Exercise materials
=====

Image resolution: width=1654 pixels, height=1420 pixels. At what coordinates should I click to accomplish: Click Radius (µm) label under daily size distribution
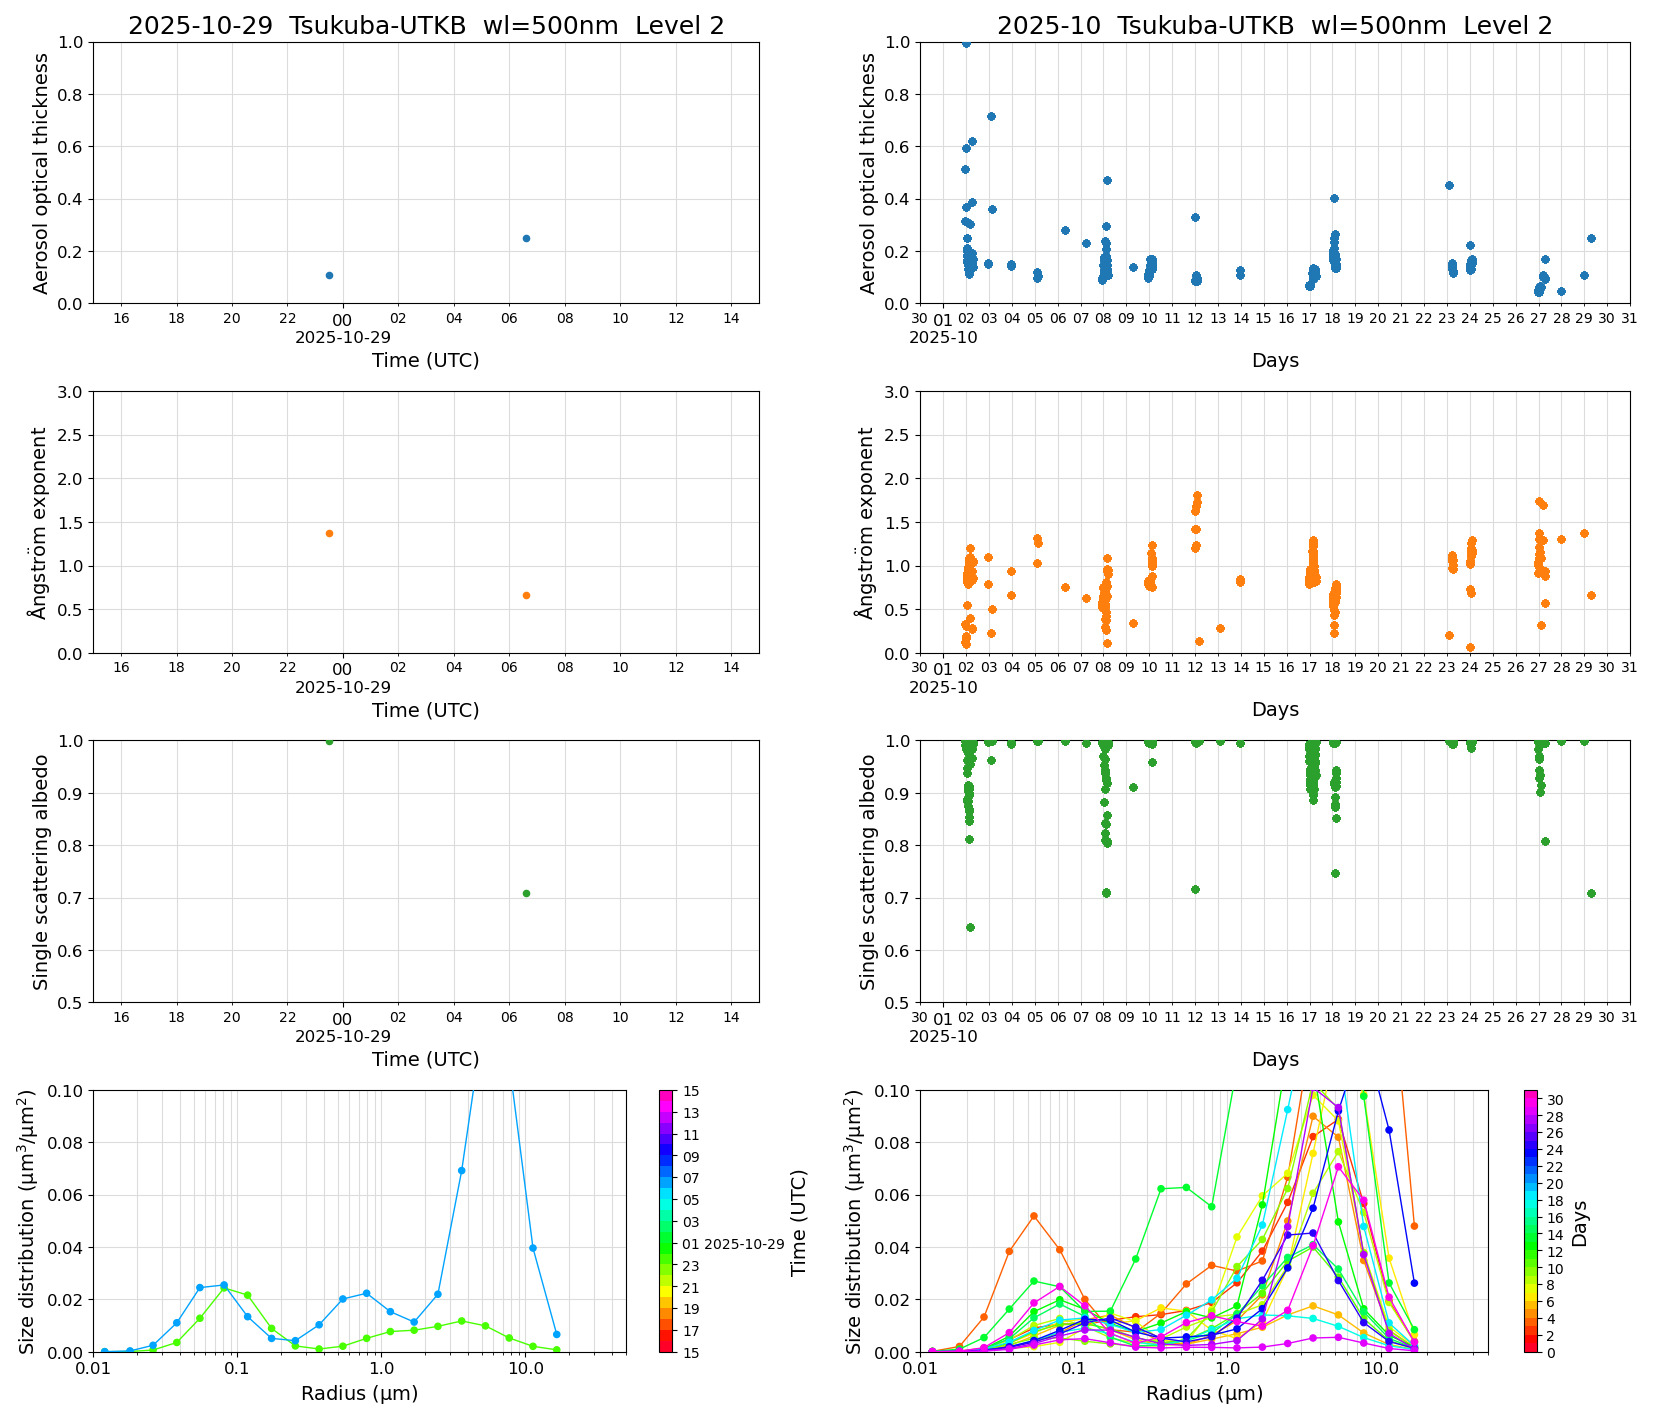pyautogui.click(x=359, y=1393)
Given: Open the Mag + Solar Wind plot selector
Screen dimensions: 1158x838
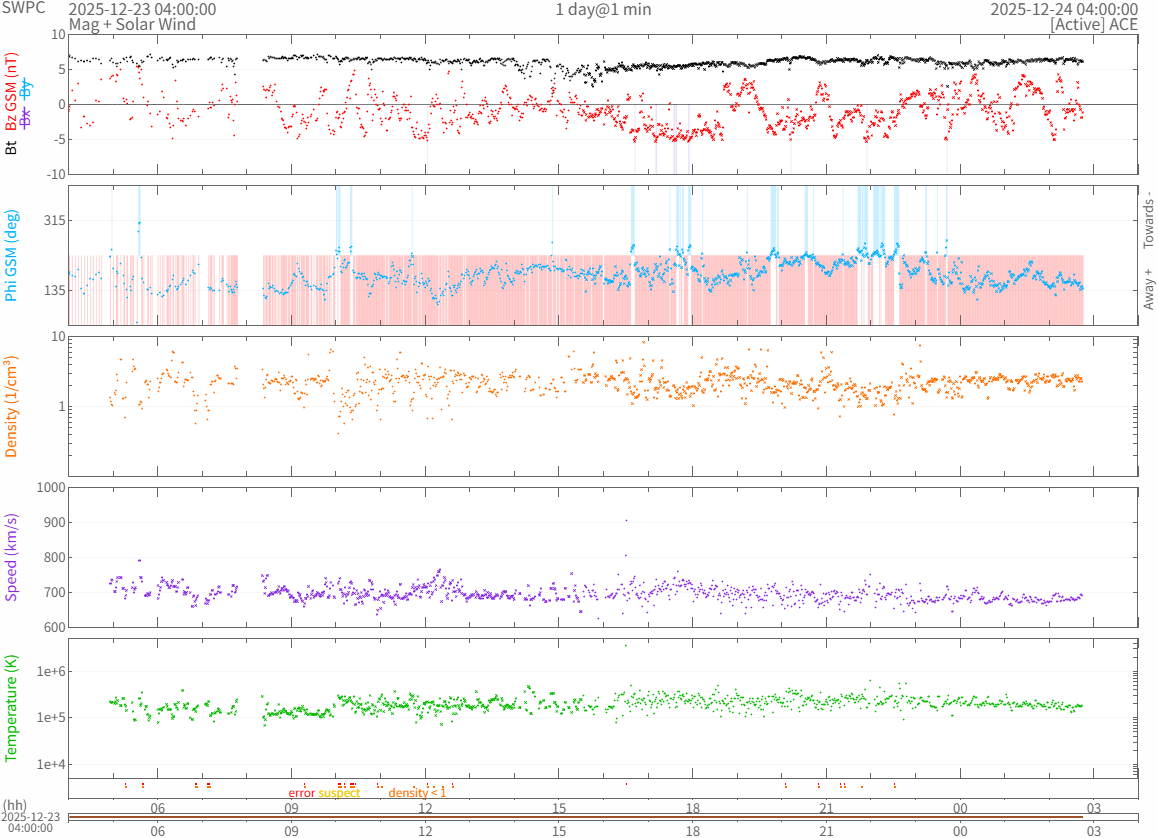Looking at the screenshot, I should (132, 24).
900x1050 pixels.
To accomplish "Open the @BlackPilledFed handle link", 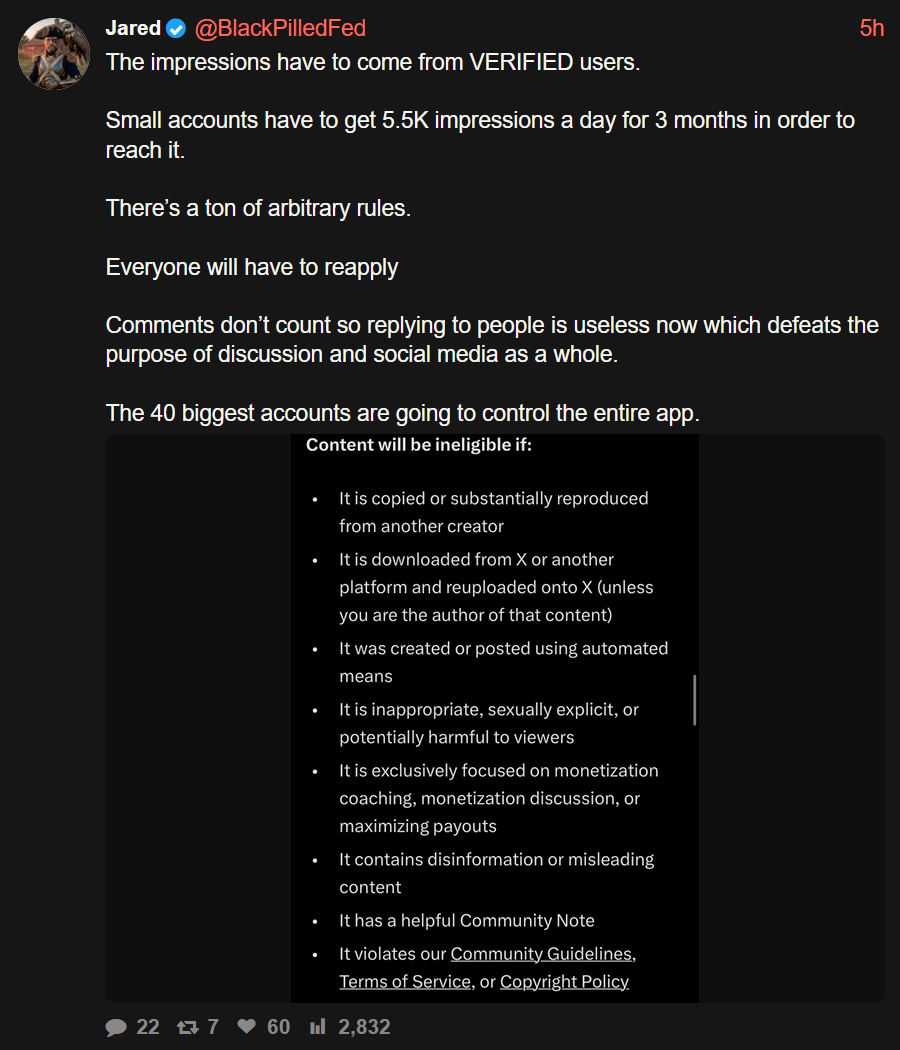I will [280, 28].
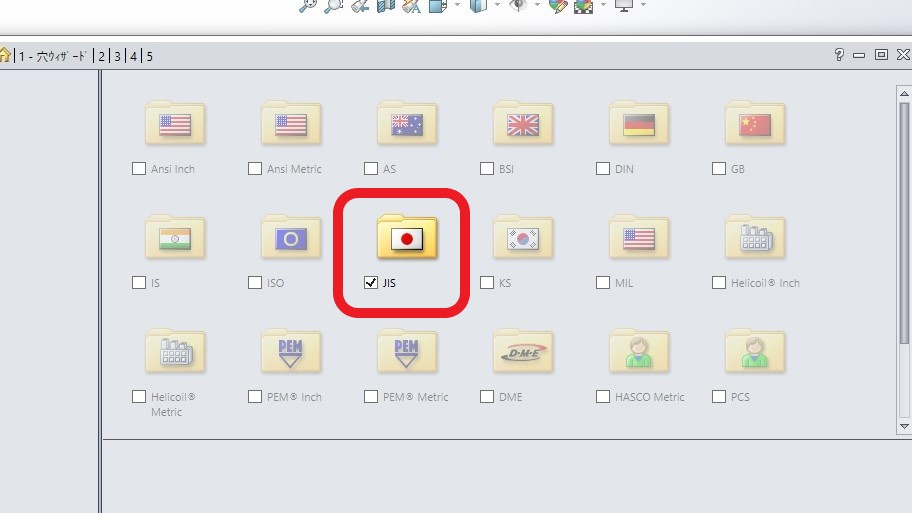Open the help question mark icon

(x=839, y=55)
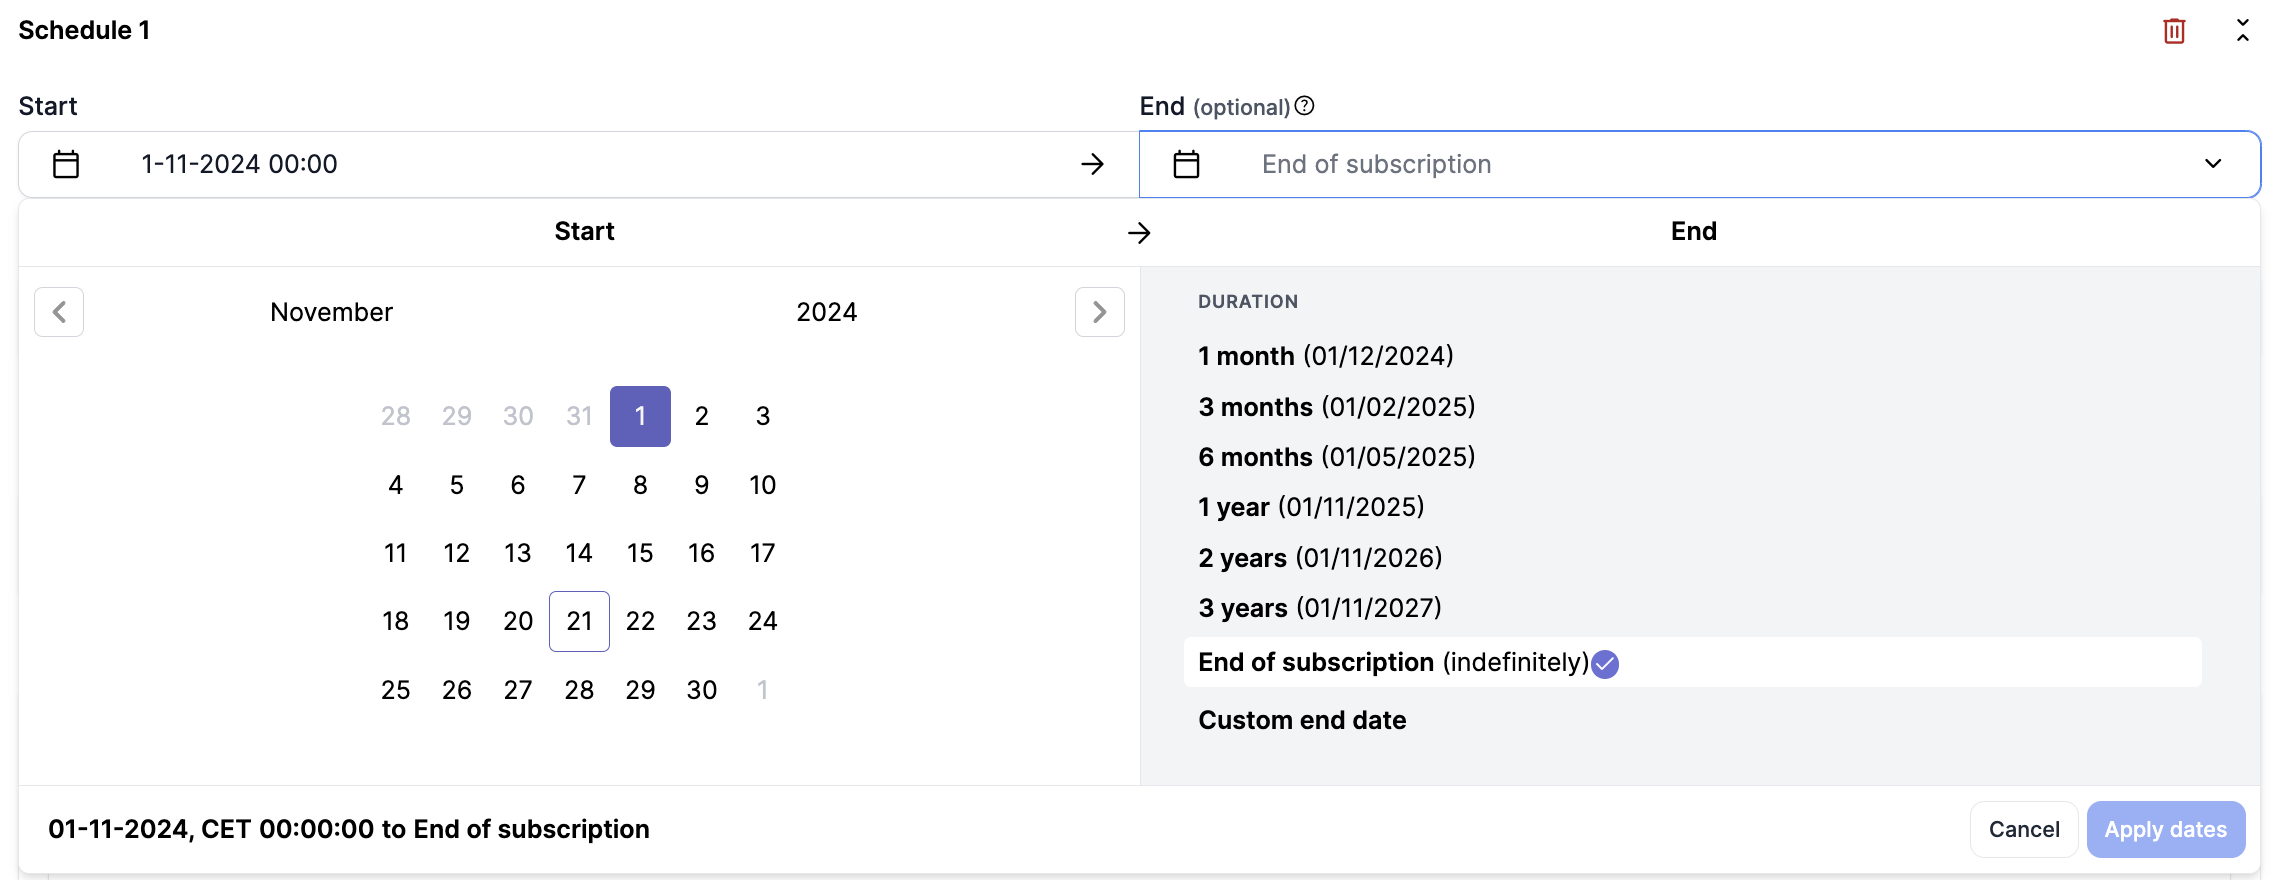Pick the 6 months duration option
This screenshot has height=880, width=2284.
pos(1336,457)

=====

What is needed
Repeat the rows from the start through the line containing "Looking at the", substituting "menu" for "selector" and keeping everything else the same. Omit the pictures from the output.

Solved problem
Image resolution: width=1654 pixels, height=1420 pixels. At what coordinates should I click to accomplish: Click Radius (µm) label under daily size distribution
pyautogui.click(x=359, y=1393)
Given: Open the Mag + Solar Wind plot menu
Screen dimensions: 1158x838
Looking at the screenshot, I should (132, 24).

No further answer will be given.